Public Relations Specialists

Employment for Public Relations Specialists is projected to increase faster than average, but there may be strong competition for entry-level jobs. 

Public Relations Specialists are also known as Press Secretaries, Information Officers, Public Affairs Specialists, Communications Specialists, and Media Relations Specialists.

College graduates with both a degree in public relations or communications field AND related work experience will have the best chance of landing a job.

Median annual earnings for salaried public relations specialists were $39,580 in 2000.

Median annual earnings in the industries employing the largest numbers of public relations specialists in 2000 were:

Management/public relations $43,690
Local government 40,760
State government 39,560
Colleges and universities 35,080

Public relations specialists may serve as advocates and build and maintain positive relationships with the public; inform the general public, interest groups, and stockholders of an organization's policies, activities, and accomplishments; keep management aware of public attitudes and concerns; prepare press releases and contact people in the media who might print or broadcast their material; set up speaking engagements and often prepare speeches; represent employers at public functions; and prepare annual reports and write proposals.

Entry-Level public relations professionals may maintain files of material about company activities; scan newspapers and magazines for articles to clip; assemble information for speeches and pamphlets; answer calls from the press and public; work on invitation lists and details for press conferences; and escort visitors and clients.

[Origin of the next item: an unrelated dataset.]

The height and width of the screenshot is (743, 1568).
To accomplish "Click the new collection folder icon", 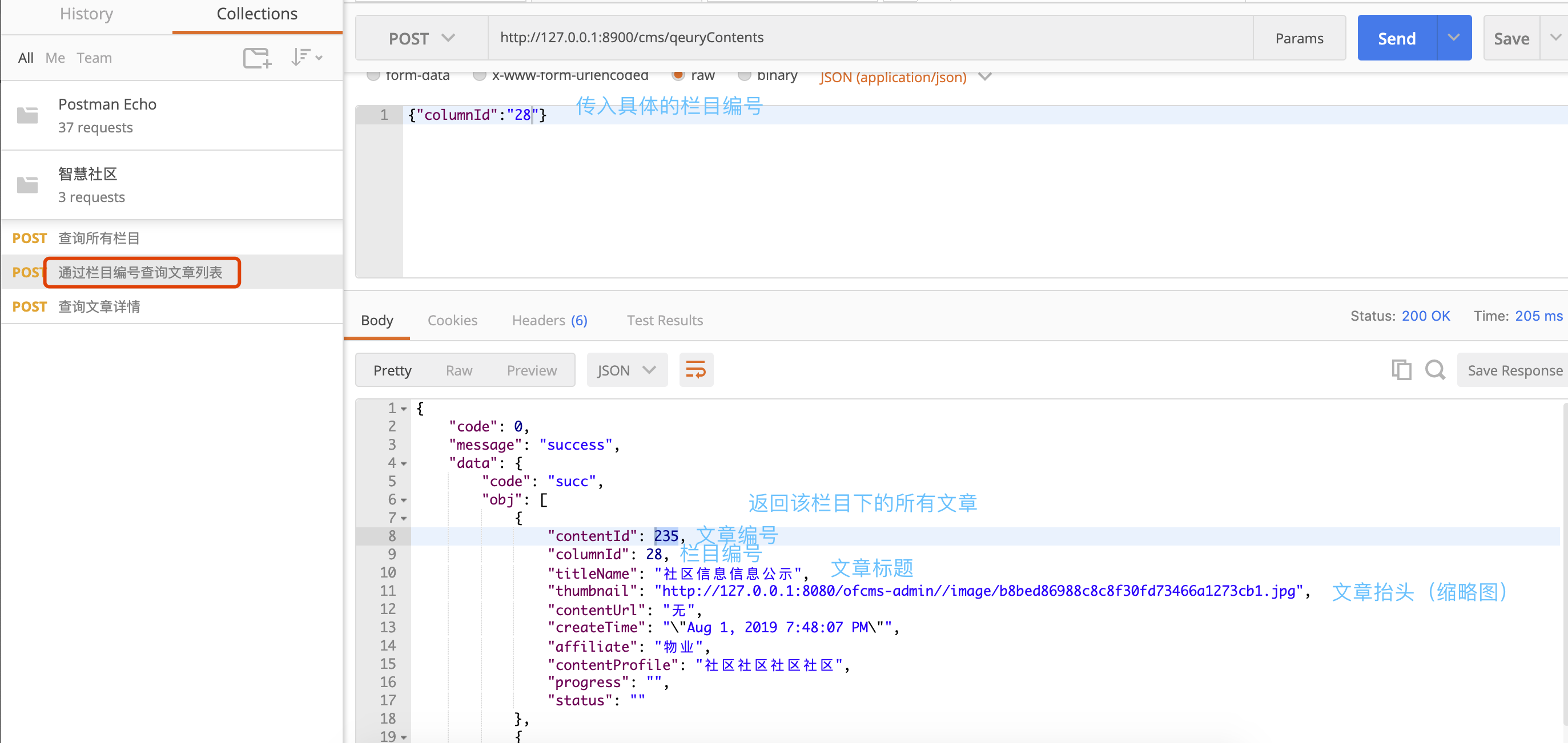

Some Public Relations Specialists work standard 35-40 hour week. Typically overtime is unpaid. Employee may need to be on call, work irregular schedules, travel, and be able to change schedule on short notice.

Public relations specialists held about 137,000 jobs in 2000. Public relations specialists are concentrated in large cities, where press services and other communications facilities are readily available and many businesses and trade associations have their headquarters. Many public relations consulting firms, for example, are in New York, Los Angeles, Chicago, and Washington, DC.

Information for this Career Overview was summarized from the U.S. Bureau of Labor Statistics, Occupational Outlook Handbook.